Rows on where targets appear
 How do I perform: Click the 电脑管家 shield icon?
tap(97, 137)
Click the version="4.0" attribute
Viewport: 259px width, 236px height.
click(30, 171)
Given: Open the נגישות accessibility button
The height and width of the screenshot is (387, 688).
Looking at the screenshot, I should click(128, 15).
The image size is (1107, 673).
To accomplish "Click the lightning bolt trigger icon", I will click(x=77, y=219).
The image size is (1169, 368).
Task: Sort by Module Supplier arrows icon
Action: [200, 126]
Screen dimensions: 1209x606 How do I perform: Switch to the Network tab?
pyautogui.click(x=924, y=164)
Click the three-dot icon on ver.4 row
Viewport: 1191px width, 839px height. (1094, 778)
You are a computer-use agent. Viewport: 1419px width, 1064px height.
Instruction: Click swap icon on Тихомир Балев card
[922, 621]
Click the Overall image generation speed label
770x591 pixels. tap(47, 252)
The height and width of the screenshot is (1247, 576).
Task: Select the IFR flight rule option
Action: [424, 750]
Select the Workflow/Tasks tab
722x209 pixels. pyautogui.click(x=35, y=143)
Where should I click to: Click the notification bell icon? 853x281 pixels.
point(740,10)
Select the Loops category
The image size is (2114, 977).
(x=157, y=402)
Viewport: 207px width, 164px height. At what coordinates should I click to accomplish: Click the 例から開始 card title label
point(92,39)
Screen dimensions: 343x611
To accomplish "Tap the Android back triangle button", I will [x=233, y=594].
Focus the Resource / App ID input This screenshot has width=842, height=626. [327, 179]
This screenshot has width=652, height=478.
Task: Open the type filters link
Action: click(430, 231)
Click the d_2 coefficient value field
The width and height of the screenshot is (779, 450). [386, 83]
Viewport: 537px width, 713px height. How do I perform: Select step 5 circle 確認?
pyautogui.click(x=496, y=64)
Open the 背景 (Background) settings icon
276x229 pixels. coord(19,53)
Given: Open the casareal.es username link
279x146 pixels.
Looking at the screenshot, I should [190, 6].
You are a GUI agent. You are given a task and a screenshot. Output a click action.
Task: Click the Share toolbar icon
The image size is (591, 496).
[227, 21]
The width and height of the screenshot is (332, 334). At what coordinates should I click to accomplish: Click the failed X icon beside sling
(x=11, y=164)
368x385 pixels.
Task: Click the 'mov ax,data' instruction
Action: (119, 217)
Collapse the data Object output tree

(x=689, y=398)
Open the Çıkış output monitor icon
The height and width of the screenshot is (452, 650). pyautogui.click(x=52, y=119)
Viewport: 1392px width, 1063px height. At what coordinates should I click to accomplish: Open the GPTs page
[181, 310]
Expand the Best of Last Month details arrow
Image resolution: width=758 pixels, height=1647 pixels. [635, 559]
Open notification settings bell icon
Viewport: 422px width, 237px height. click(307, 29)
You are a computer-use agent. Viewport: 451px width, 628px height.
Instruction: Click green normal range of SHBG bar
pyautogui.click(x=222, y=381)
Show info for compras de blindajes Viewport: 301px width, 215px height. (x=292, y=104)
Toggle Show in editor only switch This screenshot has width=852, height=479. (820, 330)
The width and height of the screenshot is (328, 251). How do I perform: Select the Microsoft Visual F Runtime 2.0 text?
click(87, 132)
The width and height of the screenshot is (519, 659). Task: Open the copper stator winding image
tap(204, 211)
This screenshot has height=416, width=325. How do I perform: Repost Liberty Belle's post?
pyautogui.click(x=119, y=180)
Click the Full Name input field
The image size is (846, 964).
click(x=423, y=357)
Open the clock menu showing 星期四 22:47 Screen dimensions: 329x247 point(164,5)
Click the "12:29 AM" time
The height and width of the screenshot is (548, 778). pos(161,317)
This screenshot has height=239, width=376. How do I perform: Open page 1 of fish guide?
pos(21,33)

Exercise description: Extract and repeat, unchanged, the lines starting with the line containing "Given: Open the נגישות accessibility button" and going on through the line containing "pyautogui.click(x=924, y=164)".

Exercise answer:
Given: Open the נגישות accessibility button
The height and width of the screenshot is (387, 688).
Looking at the screenshot, I should click(128, 15).
The image size is (1107, 673).
To accomplish "Click the lightning bolt trigger icon", I will click(x=77, y=219).
The image size is (1169, 368).
Task: Sort by Module Supplier arrows icon
Action: [200, 126]
Screen dimensions: 1209x606 How do I perform: Switch to the Network tab?
pyautogui.click(x=924, y=164)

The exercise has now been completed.